━━━ Extracted data ━━━

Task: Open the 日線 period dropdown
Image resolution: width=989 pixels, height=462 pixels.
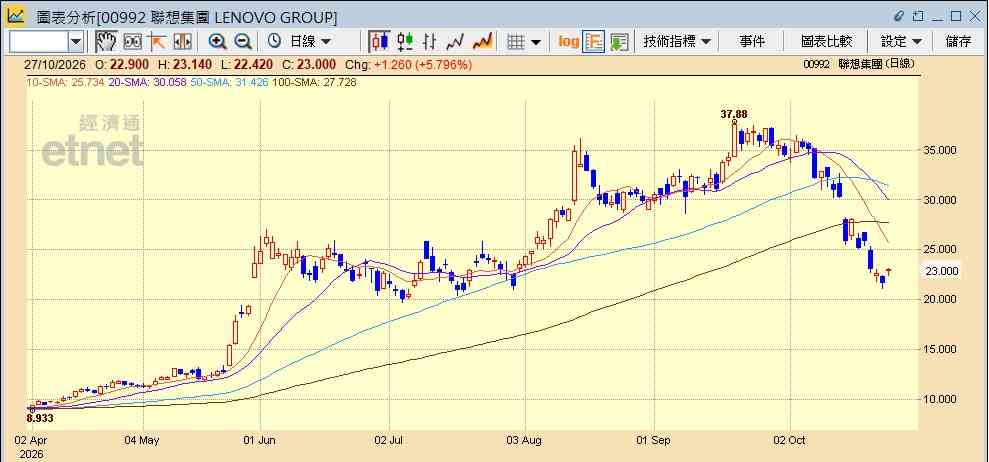Action: click(x=300, y=42)
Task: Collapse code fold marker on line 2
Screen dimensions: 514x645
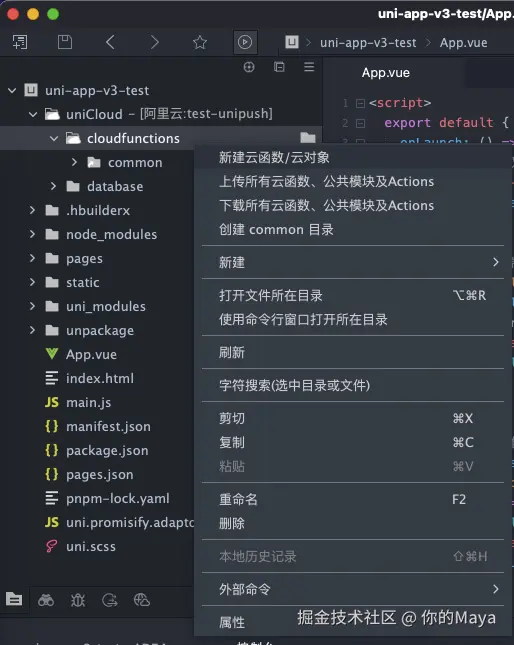Action: point(360,123)
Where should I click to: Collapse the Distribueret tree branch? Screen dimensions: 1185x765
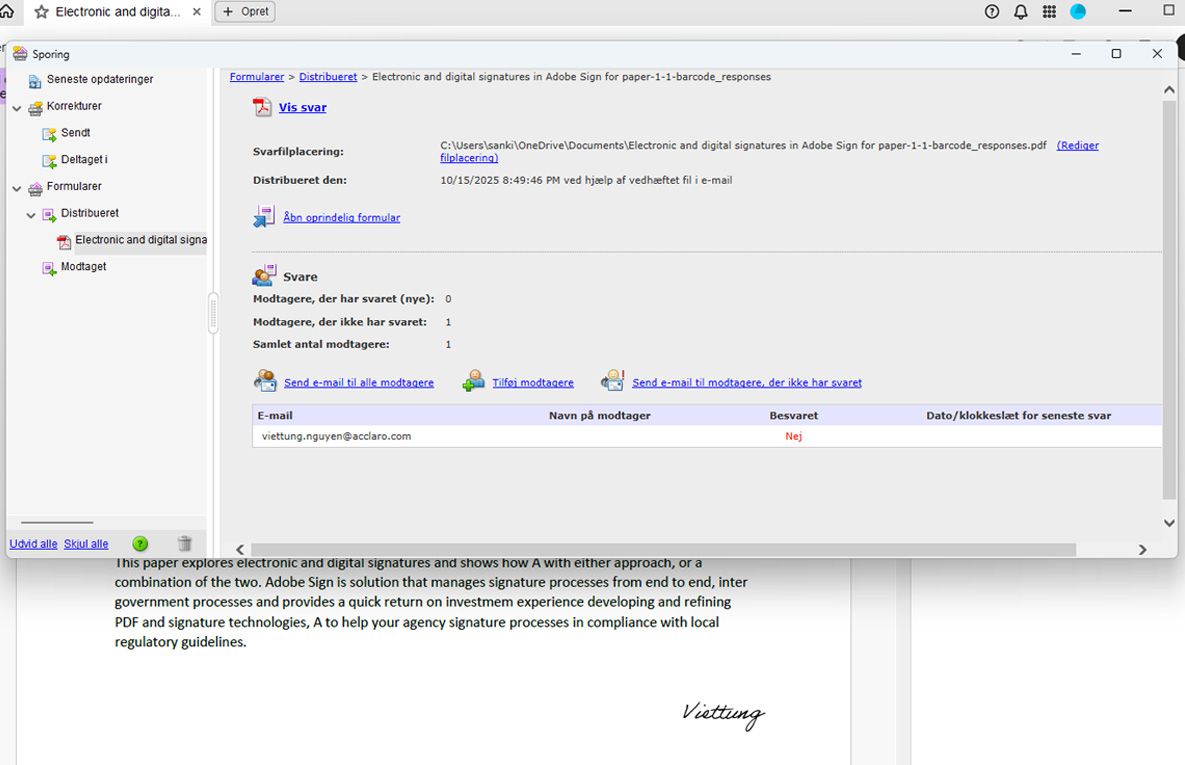pos(31,213)
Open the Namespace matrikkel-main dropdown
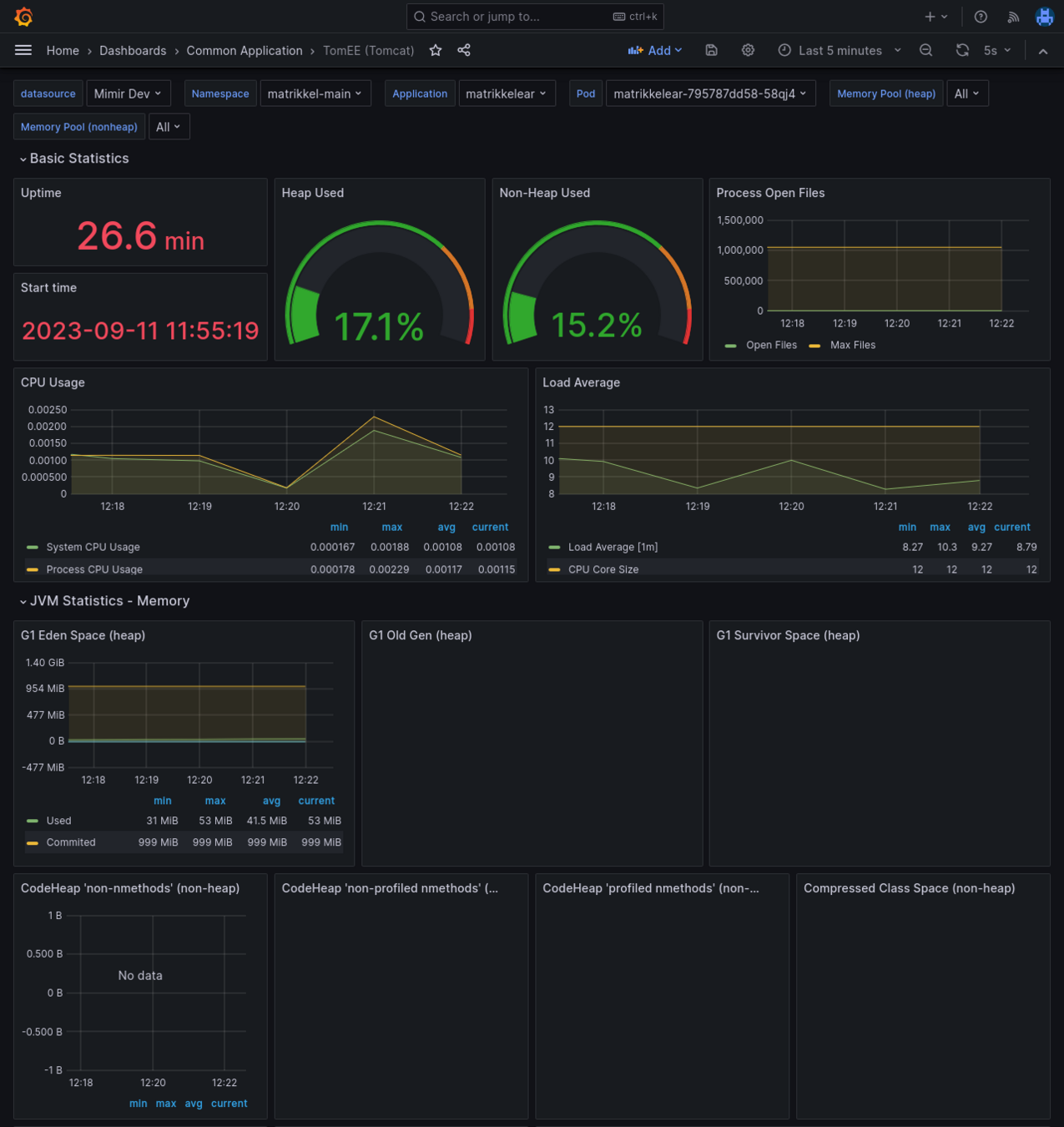 pos(315,93)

━━━

Problem statement -> Go through the entries above and copy every line containing "Task".

Result ->
Task: Open the 日線 period dropdown
Task: Collapse code fold marker on line 2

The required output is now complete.